Copy the records below, from the line containing "Where should I click to: Expand" through the last line; leave out pictures.

____ Record excerpts

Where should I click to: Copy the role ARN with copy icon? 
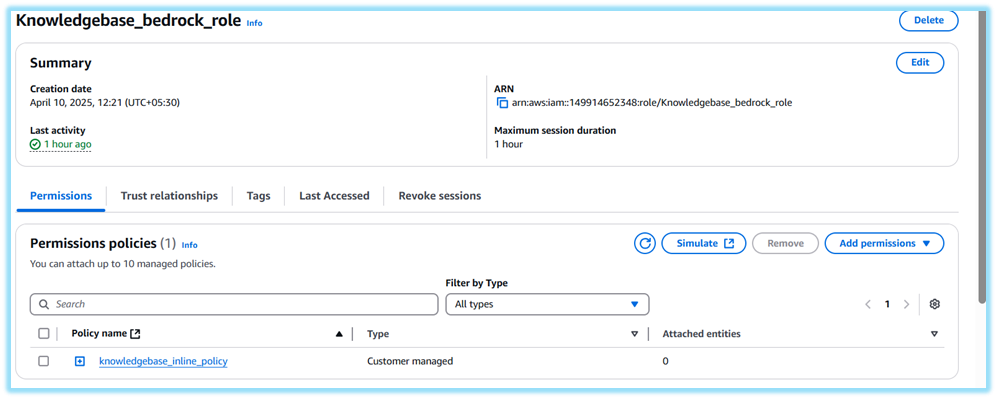pos(502,102)
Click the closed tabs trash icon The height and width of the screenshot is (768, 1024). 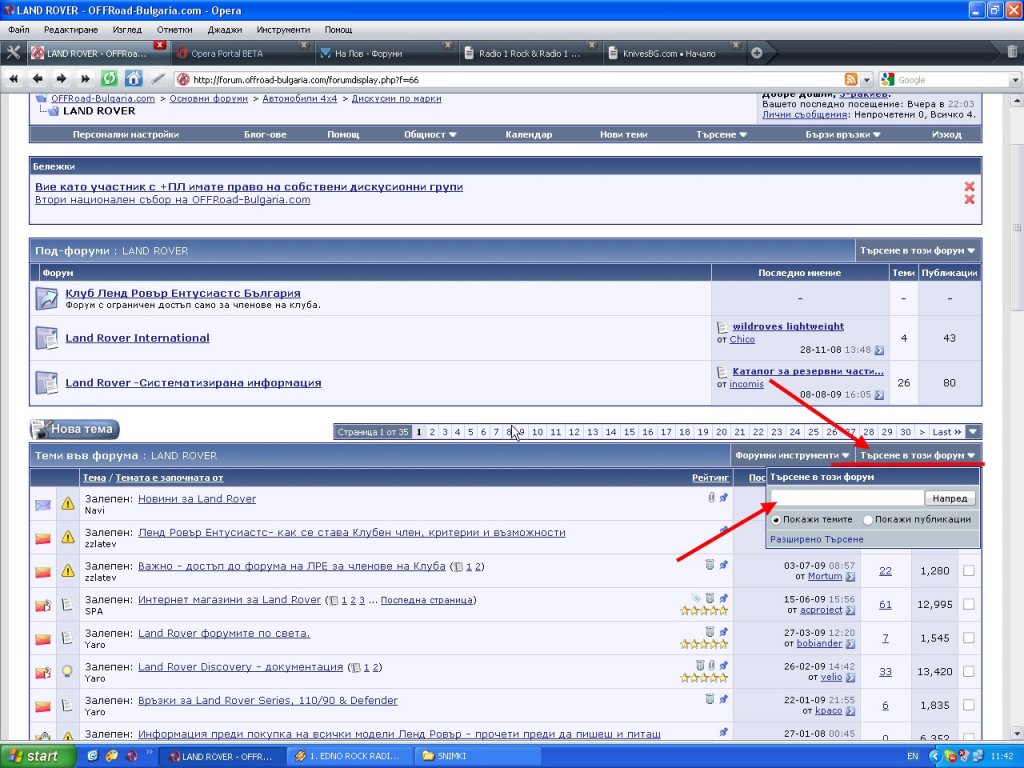(x=1012, y=52)
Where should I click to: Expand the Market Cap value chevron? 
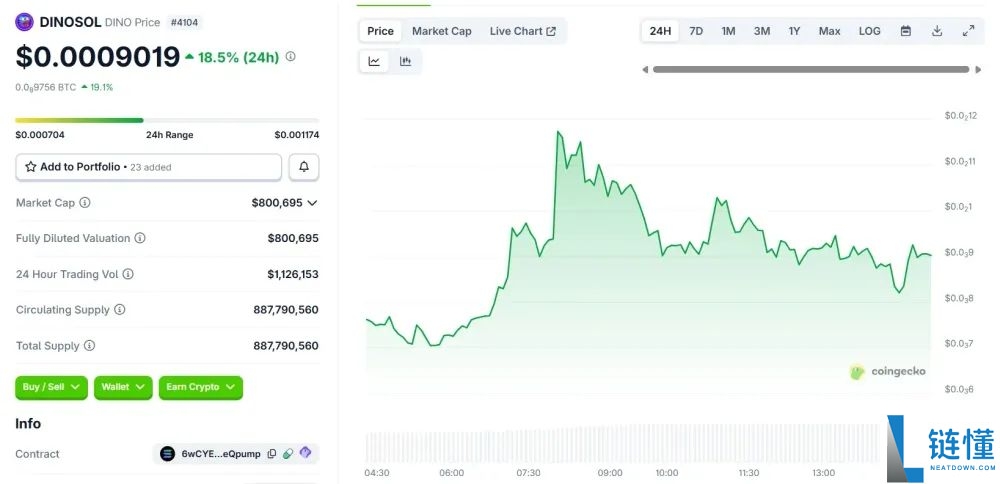coord(312,203)
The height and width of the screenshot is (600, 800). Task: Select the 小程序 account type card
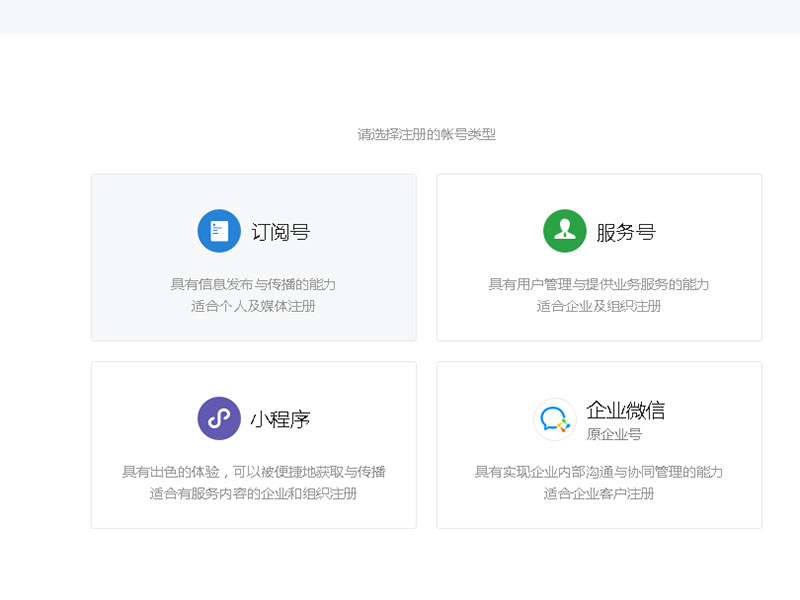pyautogui.click(x=252, y=445)
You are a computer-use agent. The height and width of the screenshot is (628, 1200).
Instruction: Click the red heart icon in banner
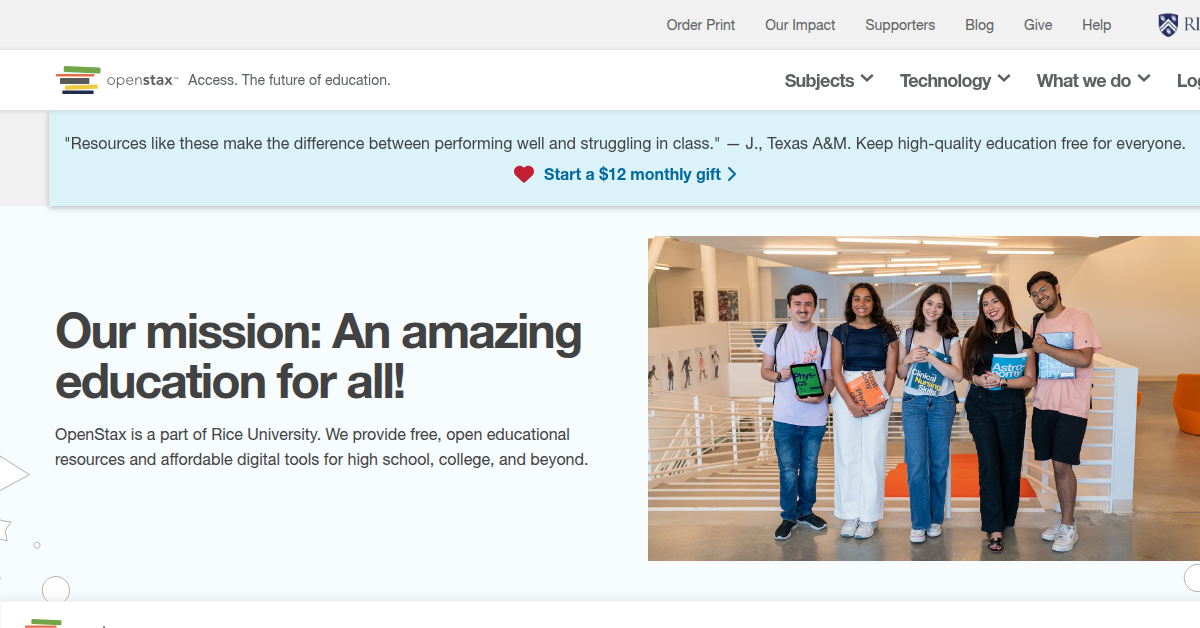click(524, 174)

________

Answer to this exercise:
Where should I click to: Expand the Market Cap value chevron? 
coord(312,203)
The height and width of the screenshot is (600, 800). Task: Select the 小程序 account type card
pyautogui.click(x=252, y=445)
You are a computer-use agent. The height and width of the screenshot is (628, 1200).
Instruction: Click the red heart icon in banner
click(524, 174)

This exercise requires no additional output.